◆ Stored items
%%
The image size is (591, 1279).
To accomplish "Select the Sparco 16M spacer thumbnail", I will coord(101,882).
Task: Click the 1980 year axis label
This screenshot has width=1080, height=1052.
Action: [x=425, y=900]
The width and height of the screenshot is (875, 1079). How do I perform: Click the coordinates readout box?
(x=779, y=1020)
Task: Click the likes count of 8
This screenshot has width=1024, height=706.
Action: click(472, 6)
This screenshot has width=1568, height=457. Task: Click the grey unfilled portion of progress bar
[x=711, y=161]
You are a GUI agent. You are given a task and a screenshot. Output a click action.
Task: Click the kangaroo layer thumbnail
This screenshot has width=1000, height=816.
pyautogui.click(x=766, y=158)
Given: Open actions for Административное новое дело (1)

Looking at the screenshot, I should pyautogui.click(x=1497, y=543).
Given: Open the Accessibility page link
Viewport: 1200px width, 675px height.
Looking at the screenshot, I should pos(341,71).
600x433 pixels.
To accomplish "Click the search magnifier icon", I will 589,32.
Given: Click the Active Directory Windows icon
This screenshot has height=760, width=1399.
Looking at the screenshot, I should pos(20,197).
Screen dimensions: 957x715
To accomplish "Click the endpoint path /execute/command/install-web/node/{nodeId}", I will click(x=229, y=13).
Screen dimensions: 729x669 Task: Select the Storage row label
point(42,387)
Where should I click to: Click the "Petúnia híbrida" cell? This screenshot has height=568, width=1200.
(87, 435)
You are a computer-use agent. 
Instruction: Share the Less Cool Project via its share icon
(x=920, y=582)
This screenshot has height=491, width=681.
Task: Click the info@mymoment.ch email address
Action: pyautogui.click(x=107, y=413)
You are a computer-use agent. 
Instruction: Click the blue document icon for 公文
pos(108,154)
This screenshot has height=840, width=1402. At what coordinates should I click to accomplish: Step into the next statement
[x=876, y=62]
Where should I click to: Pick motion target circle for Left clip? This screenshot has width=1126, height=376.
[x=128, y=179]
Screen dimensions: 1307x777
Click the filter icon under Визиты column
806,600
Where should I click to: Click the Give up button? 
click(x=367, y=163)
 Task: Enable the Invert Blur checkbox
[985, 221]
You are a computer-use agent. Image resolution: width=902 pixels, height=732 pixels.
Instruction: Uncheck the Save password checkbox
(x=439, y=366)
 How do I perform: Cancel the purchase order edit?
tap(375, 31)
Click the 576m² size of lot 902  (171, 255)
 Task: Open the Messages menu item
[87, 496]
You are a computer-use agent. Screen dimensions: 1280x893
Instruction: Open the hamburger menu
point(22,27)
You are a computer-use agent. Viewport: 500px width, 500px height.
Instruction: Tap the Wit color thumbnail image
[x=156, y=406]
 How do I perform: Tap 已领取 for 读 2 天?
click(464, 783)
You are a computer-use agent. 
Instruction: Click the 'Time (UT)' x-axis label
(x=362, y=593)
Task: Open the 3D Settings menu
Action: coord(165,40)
%%
◆ Task to complete
Transcribe the records above from the line holding "Task: Click the likes count of 8" down to the line holding "You are a GUI", inclusive, without adding anything.

◆ Your solution
Task: Click the likes count of 8
This screenshot has width=1024, height=706.
Action: click(472, 6)
This screenshot has width=1568, height=457. Task: Click the grey unfilled portion of progress bar
[x=711, y=161]
You are a GUI agent. You are given a task and a screenshot. Output a click action.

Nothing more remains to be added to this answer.